- Fragmento del texto
++++++++

Thu, 03/28/2019 - 10:31

“Necesitamos un cambio cultural para dejar de talar”: habitantes de San Vicente del Caguán

Al segundo foro por los bosques de la Gran Alianza Contra la Deforestación asistieron más de 150 personas. Aseguraron que para erradicar la tala hay que transformar la cultura depredadora que los ha acompañado desde sus inicios. Quieren una ganadería sostenible, pero necesitan de asistencia técnica y diálogo con el Estado. Denunciaron que los terratenientes contratan a los campesinos para tumbar selva y cuidar ganado, y así burlar a las autoridades.

Jhon Barros

Un monumento de una imponente hacha sobre el ancho tronco de un árbol, fundido en hierro y concreto y ubicado justo en el centro del Parque los Fundadores, plasma el pasado y presente de San Vicente del Caguán, municipio caqueteño de más de 2,1 millones de hectáreas conocido como la zona de distensión del proceso de paz entre 1998 y 2002.

La escultura fue construida en 1977 como un homenaje a los colonos que llegaron desde el interior del país a finales de 1800 quienes, tras instalarse en la región, utilizaron hachas para abrirle paso por entre la selva a pastizales repletos de ganado. Hoy en día, el hacha es vista como un hito de identidad y un antiguo recordatorio del pasado de San Vicente del Caguán, a pesar de que el pueblo fue habitado primero por indígenas huitotos, tamas y koreguajes, todos arrasados por la intensa colonización.

Es tal el arraigo de la comunidad con este símbolo, que cuando inició la remodelación del parque central, a mediados de 2017, sus habitantes le exigieron al Alcalde que no fuera a derribarlo. Incluso el escudo municipal exhibe la misma imagen del hacha sobre el tronco aserrado de un árbol en su parte inferior, lo que ratifica que la tala ha hecho parte de su idiosincrasia.

++++++++

- Datos extraídos
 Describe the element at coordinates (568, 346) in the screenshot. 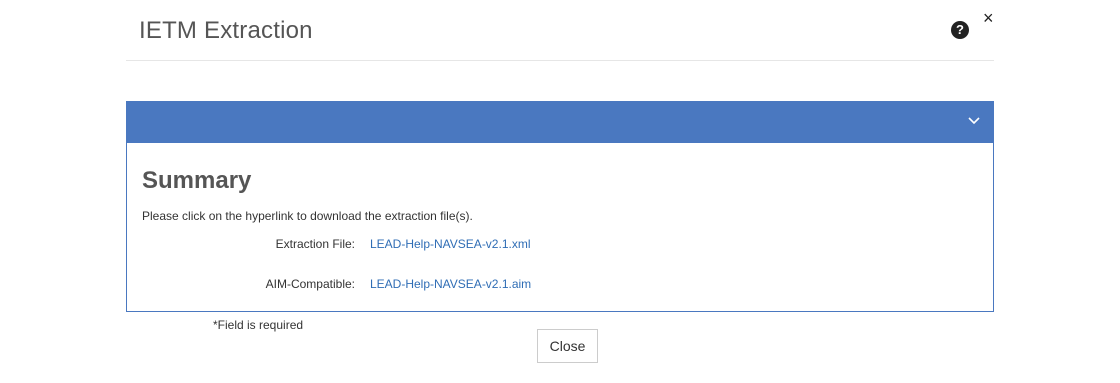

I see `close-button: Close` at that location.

++++++++

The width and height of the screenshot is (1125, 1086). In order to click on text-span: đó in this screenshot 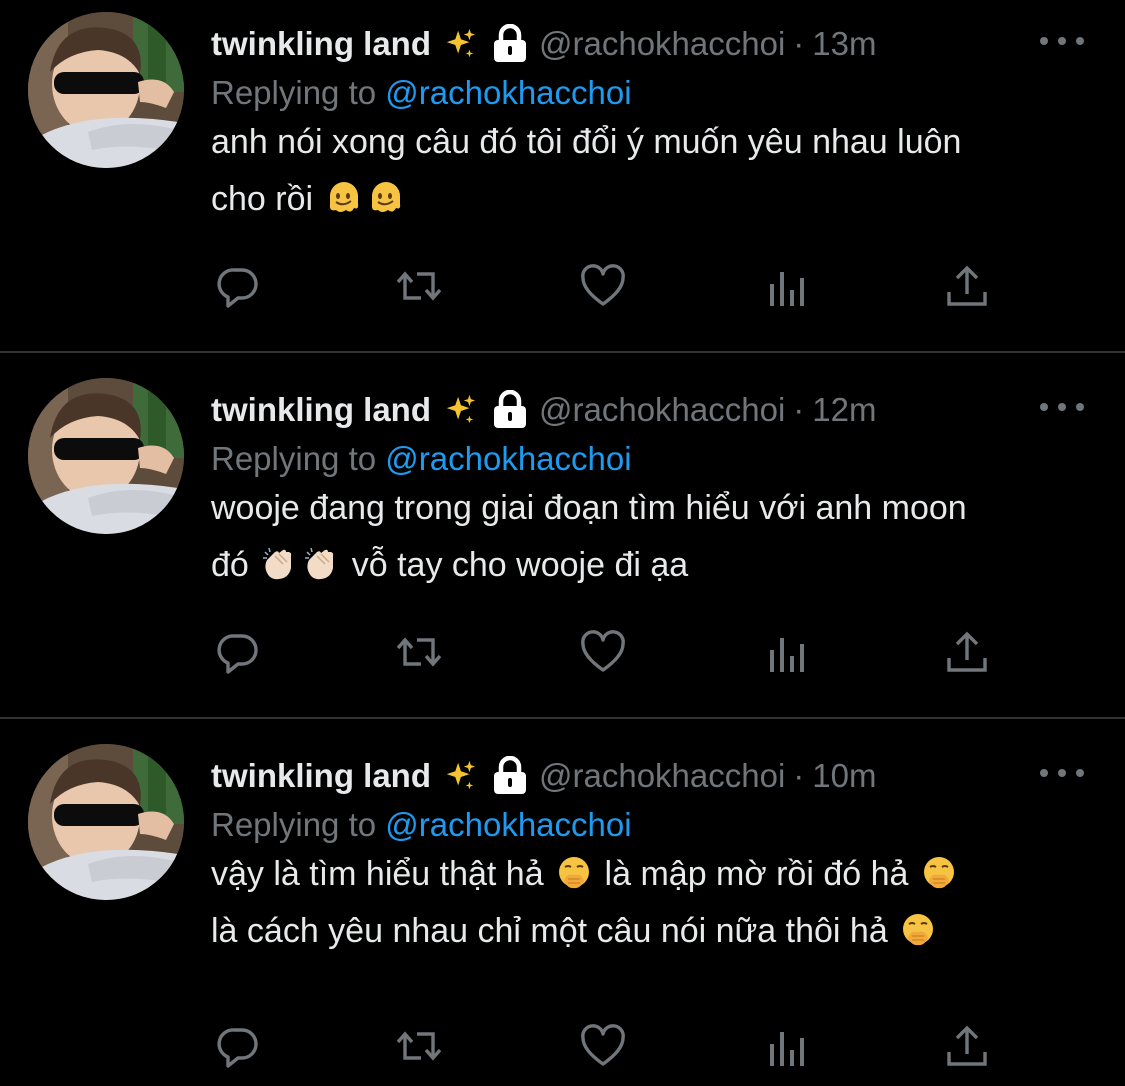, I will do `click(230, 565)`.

++++++++

- Problema a resolver
¿Puedes continuar el texto sobre la tala en San Vicente del Caguán a partir de su última oración?

- Resultado del ejercicio
En la actualidad pocos utilizan el hacha para tumbar selva, ya que con el paso de los años fue evolucionando hacia una herramienta mucho más efectiva y a su vez macabra. En el casco urbano, cerca de 10 establecimientos venden motosierras de diversos tamaños, precios y propósitos. En uno de ellos, llamado “El aserrador del Yarí”, la más económica cuesta 600.000 pesos, pero solo sirve para tumbar árboles pequeños. Para los de más de 20 metros, la más apetecida es la Sthil 382, con un precio de 1,8 millones de pesos.

En Centro Agro comercializan la marca Husqvarnas, con precios que oscilan entre los 595.000 y los 2 millones de pesos. Los vendedores de ambos establecimientos aseguraron que para poner a trabajar las motosierras de gran porte es necesario un permiso de la autoridad ambiental, pero eso no evita que la vendan. “Es solo para el funcionamiento. Cualquiera que tenga la plata puede comprar esas motosierras. No hay ley que prohíba su comercialización”.

Ese marcado arraigo cultural por la tala ha tenido un solo propósito: convertir la selva en sabanas para el ganado. Hoy, San Vicente del Caguán alberga 831.000 reses distribuidas en 5.800 fincas, cifra que representa 46 por ciento del inventario vacuno departamental y que lo convierte en el municipio más ganadero del Caquetá. A diario salen del pueblo cerca de 8.000 litros de leche.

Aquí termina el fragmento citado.